Traditional Culture Encyclopedia - Traditional stories - How to draw the third grade Mid-Autumn Festival handbill
How to draw the third grade Mid-Autumn Festival handbill
On how to draw a third grade Mid-Autumn Festival pictorial as follows:
First draw the border of the handbill, write Mid-Autumn Festival in the middle and draw Kongming lanterns. Draw the moon and rabbit in the center and lots of clouds below. Paint the words Mid-Autumn Festival in yellow, the moon in yellow, and the lace around it in yellow. Paint the lanterns red and yellow.
Expanded Knowledge:
Mid-Autumn Festival (Mid-Autumn Festival), also known as "Moon Festival", "Autumn Festival", Mid-Autumn Festival (Mid-Autumn Festival), also known as "Moon Festival", "Autumn Festival", "August Festival", "August Meeting", "Moon Chasing Festival", "Moon Playing Festival", "Moon Festival", "Daughter Festival", "Reunion Festival", is a traditional cultural festival popular among many ethnic groups in the country. It is named so because it falls on the halfway point of the three autumns. The moon is said to be the largest, roundest and brightest on this night.
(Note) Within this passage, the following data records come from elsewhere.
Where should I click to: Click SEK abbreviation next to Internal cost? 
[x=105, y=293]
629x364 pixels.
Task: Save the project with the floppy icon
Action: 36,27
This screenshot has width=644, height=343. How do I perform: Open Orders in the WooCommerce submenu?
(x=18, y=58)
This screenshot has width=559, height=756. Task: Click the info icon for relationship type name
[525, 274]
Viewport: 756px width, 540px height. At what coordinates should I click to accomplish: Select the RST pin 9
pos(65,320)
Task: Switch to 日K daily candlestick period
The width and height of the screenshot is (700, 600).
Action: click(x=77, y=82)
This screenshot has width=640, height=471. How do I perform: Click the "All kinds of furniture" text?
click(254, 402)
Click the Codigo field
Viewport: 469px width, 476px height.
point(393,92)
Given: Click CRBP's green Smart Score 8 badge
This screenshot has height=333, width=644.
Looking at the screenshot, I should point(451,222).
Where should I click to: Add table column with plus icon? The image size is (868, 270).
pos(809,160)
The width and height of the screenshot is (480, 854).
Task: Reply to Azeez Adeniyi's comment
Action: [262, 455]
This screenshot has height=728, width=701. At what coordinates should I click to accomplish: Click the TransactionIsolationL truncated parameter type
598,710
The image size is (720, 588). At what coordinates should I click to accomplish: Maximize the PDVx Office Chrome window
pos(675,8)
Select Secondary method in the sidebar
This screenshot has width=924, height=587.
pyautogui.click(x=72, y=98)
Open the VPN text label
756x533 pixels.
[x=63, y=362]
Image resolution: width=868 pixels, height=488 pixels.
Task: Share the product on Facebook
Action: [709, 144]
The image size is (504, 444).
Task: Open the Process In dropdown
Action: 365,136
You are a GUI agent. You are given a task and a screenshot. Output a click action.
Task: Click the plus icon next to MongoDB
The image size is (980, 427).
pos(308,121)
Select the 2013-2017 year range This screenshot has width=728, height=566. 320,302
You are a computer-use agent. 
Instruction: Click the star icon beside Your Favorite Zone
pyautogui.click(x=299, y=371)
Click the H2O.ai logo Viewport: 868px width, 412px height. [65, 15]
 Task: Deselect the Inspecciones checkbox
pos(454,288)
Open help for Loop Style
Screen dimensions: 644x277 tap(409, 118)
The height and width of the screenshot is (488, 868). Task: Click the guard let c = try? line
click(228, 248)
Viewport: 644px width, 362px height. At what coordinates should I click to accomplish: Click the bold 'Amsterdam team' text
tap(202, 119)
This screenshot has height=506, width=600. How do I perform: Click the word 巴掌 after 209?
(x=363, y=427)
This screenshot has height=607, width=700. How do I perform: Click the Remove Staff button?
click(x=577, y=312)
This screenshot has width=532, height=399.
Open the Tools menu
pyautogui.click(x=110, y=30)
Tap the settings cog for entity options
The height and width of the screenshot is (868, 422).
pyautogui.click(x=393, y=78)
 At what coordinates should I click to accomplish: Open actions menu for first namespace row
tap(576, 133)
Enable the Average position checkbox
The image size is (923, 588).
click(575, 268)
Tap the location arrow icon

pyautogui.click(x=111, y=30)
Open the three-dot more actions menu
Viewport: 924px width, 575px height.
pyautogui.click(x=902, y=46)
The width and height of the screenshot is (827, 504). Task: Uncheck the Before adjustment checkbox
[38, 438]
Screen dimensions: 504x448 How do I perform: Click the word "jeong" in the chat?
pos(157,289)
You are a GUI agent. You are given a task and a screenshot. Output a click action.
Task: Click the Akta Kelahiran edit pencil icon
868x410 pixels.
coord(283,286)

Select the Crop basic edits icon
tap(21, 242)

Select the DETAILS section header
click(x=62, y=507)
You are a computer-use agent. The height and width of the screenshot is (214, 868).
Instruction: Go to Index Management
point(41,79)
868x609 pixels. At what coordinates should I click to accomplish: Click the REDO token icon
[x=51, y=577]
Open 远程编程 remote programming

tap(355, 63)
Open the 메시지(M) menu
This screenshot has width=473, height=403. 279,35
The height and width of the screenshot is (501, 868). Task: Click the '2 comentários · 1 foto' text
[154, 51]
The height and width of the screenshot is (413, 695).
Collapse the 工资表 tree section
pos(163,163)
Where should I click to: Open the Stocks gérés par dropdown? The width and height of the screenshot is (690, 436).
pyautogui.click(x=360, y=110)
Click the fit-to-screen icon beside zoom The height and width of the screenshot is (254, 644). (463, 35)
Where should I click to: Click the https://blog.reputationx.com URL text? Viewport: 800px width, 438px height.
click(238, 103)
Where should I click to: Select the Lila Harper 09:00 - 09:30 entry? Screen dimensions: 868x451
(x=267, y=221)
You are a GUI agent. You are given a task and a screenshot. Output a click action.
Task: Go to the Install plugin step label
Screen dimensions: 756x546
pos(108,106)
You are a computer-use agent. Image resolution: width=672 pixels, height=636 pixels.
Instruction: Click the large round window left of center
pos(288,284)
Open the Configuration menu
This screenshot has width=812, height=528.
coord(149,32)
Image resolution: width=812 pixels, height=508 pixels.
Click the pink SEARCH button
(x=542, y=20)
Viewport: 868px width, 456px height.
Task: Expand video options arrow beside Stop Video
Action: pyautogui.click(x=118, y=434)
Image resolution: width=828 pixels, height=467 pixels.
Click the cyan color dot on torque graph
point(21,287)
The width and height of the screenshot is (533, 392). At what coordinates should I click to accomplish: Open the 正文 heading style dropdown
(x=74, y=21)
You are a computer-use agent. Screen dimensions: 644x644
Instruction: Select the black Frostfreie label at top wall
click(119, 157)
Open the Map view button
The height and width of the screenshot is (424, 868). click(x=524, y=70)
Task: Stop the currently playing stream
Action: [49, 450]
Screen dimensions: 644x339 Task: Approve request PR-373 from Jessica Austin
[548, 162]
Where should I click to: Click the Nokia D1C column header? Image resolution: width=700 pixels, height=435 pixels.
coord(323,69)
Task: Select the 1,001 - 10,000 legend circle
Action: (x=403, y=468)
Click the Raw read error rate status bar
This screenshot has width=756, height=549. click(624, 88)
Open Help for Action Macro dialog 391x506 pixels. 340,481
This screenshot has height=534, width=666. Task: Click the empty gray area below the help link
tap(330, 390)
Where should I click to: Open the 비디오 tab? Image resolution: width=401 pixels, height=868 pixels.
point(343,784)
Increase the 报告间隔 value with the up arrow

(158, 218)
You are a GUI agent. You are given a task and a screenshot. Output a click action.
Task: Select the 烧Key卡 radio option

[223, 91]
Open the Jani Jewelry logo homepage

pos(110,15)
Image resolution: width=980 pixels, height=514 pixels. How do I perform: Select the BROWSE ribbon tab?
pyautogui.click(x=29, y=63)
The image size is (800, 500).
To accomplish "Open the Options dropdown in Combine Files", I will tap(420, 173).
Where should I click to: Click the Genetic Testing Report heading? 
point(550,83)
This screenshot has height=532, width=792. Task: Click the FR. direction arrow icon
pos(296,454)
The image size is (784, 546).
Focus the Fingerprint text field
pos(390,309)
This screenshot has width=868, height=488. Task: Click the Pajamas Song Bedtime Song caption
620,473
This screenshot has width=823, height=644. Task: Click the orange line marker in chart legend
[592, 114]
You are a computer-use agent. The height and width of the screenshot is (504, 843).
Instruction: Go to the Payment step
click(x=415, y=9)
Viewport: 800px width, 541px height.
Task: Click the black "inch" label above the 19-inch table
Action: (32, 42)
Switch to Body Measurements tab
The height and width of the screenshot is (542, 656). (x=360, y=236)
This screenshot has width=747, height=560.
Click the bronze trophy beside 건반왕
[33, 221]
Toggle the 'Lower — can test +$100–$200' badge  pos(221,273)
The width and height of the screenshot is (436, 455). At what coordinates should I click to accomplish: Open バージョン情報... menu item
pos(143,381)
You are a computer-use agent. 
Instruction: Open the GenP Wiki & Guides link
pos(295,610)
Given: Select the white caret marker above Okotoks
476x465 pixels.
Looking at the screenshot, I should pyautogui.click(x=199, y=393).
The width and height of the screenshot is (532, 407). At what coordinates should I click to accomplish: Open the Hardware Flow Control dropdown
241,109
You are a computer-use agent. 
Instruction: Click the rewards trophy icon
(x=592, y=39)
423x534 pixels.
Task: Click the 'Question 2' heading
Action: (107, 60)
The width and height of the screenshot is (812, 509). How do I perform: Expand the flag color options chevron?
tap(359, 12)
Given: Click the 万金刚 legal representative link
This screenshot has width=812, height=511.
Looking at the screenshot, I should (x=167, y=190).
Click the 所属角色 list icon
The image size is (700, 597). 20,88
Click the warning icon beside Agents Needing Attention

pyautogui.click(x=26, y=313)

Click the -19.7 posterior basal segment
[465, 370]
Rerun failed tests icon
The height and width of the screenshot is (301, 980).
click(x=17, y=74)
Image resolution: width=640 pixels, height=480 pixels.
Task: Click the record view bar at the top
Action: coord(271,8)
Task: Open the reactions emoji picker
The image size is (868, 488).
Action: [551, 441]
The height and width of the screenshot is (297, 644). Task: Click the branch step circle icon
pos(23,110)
From ancient times to the present day, people have the custom of drinking and enjoying the moon on the night of the Mid-Autumn Festival, and the daughter-in-law of the bride's family must return to her husband's family on this day to symbolize a successful and auspicious celebration. Its origins in ancient times, popularized in the Han Dynasty, stereotyped in the early Tang Dynasty, prevalent in the Song Dynasty, and the Spring Festival, Qingming Festival, Dragon Boat Festival and known as China's four major traditional festivals.
The Mid-Autumn Festival originated from the worship of celestial phenomena, and evolved from the moon festival in the ancient times. Since ancient times, the Mid-Autumn Festival has been characterized by folk customs such as sacrificing to the moon, enjoying the moon, eating mooncakes, watching lanterns, enjoying osmanthus flowers and drinking osmanthus wine.
According to the Zhou Rites, the Zhou Dynasty had the activities of "welcoming the cold on the night of the Mid-Autumn Festival" and "worshiping the moon on the eve of the Autumn Equinox"; and in the middle of the eighth month of the Lunar Calendar, which is the time of harvesting autumn grains, a series of ceremonies and celebrations were held in order to thank the gods and goddesses for their blessings, known as "Autumn Report", which is the first time that the festival has been held in China. It is called "Autumn Report". Mid-Autumn Festival, the temperature has been cool yet cold, the sky is high, the moon in the sky, is the best time to watch the moon.
Therefore, later the moon festival component will gradually for the moon, the color of the sacrifice gradually faded, but this festival continues, and was given a new meaning. Northern Song Dynasty, officially set August 15 for the Mid-Autumn Festival, Ming and Qing Dynasties, Mid-Autumn Festival and New Year's Day with the same name, become China's second-largest traditional festivals after the Spring Festival. In the thousands of years of inheritance through the flow of several changes, and ultimately to the spirit of family reunion point to become the main cultural connotation of today's Mid-Autumn Festival.